In this section, we describe how we can build confidential applications with the help of SCONE. We can deploy these applications to a vanilla Kubernetes cluster. Therefore, we do not need to modify Kubernetes in any way. Instead, we maintain an SGX plugin to simplify the scheduling of confidential applications.

We assume that you are already familiar with basic Kubernetes concepts. We first introduce some confidential computing concepts, then we show how to install confidential applications. We also introduce an in-depth hello world tutorial.
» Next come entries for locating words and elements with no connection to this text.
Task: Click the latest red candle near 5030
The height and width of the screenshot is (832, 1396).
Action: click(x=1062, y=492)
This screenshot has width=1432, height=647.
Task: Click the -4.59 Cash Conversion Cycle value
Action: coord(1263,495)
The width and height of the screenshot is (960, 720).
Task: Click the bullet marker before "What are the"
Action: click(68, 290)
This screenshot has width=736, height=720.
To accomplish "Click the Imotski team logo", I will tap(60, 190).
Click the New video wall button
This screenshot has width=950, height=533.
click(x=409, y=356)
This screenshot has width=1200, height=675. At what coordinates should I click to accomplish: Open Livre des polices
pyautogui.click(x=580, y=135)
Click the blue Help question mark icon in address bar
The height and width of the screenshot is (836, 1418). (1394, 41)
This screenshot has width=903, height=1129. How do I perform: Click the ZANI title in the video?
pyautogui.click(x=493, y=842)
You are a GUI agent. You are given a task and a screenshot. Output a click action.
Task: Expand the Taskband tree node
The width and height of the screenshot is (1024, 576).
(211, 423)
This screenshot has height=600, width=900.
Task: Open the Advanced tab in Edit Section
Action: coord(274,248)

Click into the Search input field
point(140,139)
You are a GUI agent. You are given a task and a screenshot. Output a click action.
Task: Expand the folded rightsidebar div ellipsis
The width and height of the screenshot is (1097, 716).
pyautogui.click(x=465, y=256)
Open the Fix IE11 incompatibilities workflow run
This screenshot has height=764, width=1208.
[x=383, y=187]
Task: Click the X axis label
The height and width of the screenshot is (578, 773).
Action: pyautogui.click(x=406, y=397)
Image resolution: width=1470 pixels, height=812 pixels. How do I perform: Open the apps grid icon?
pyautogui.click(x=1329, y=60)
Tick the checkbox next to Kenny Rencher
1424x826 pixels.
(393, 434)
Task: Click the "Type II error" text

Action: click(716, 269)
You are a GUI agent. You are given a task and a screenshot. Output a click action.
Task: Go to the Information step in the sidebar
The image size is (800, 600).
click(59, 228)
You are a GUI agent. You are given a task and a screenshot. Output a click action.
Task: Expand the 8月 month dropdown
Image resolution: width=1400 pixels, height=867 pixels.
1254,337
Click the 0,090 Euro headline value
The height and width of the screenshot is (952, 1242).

Our recommended way to transform a service into a confidential service is to use a lift-and-shift (a.k.a. sconify) approach. Additionally, we maintain a set of already sconified services which we call SconeApps.

Sconify Workflow

SCONE Confidential Computing Concepts

SCONE CAS

When developing a CC application, we need to consider the following concepts:

  • (native) service: in Kubernetes, a service is an abstract way of exposing an application as a network service at one or more network ports. Multiple processes may actually serve these network ports. In the context of confidential computing, we need to protect all of these processes. We use the term native service to refer to a service that is not protected by SCONE.

  • confidential service: SCONE permits us to run each service's process inside of an SGX enclave. Hence, we refer to such services as confidential services. We refer to all other services native services. If such an enclave is in release mode, the CPU encrypts the enclave's memory. Therefore, this memory cannot be read by any other process, the operating system, the hypervisor, nor any user. We refer to this encryption as runtime encryption.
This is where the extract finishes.